IV. COMMUNICATING FEELINGS
(Through the mediator and with each other)

• 'How does this make you feel ?'
• Encouraging mutual understanding and honest communication

V. BRAINSTORMING AND IDENTIFYING SOLUTIONS
(Together)

• 'What are you willing to offer towards a solution?'
• ‘What needs to happen for things to improve between you?’
• Brainstorming all kinds of possible win/win solutions
• Clarifying mutually agreed solutions
• Checking the details of the agreements

VI. SIGNING THE AGREEMENT

• Mediator writes up the voluntary agreements for parties to sign
(more unusually, agreements may be verbal only if agreed beforehand)
• A follow-up meeting is agreed at a future date with the
mediator to see how the agreements are working out

MAIN PRINCIPLES OF WORKPLACE MEDIATION

• voluntary

• solution/agreement focused

• mediator is impartial and does not take sides

• the parties themselves come up with the agreements

• confidential

• if unsuccessful, formal or legal procedures may be invoked

Advantages & Disadvantages of Mediation

Hi,

I found the following from Specialist Mediators and found it interesting. Quoted herewith for all to read. For more, please visit :

[http://www.specialistmediators.org/]

Advantages of Mediation

Advantages

There are many good reasons for taking your dispute to Mediation, not least because the courts now encourage you to, or insist that you do.

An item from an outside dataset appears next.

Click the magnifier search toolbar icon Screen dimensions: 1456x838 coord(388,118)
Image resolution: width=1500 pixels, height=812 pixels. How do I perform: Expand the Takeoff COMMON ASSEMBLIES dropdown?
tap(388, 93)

If you have no option but to submit to Mediation, why not do so at an early stage, once the facts are known and the relative strengths and weaknesses of each side's case are capable of being assessed by the legal teams?

Depending upon the point at which the Mediator is brought in, the savings on costs can be considerable. The savings are then for the Parties to share.

During the Mediation the principals meet across the table, when previously the dispute had been aired between the lawyers. That in itself might break the logjam.

A Mediator's questioning might bring out new facts, or a new way of looking at the facts.

Mediation allows the Parties to stand back and reassess their respective positions.

Time spent at Mediation by the participating executives is but one day (usually), whereas a trial is likely to take much longer. There is every reason to settle so as to avoid any further loss of management time.

As the Mediation process is both confidential and without prejudice, it would be almost as if nothing had happened if, uncharacteristically, no settlement were reached and a trial had to be held.

Any offer tabled can be withdrawn without explanation: there is almost nothing to lose in trying to reach a solution by making offers.

The Mediator is entirely neutral; so you know that at least he isn't against you.

Mediators might eventually form a view as to the correct weighting in the "who's right and who's wrong" argument; but they know better than to rely on their own judgment, particularly as it is irrelevant to their role.

The Mediator can see the strengths and weakness on both sides. The position will not be clear cut, the dispute would have settled had that been so.

The Mediator's role is not to make a judgement at all, but to apply his knowledge and experience and produce some new ideas to help the Parties reach a settlement.

A Mediator's interest is only in getting Parties to agree, he doesn't mind on what terms you do it.

An alternative is to submit one's position to a judge, but who knows what he would conclude? Is the gamble worth it?


Disadvantages

Hardly any; but it is unlikely that you will win the case outright with all costs paid. Mediation is all about compromise and usually this means settling on less than perfect terms.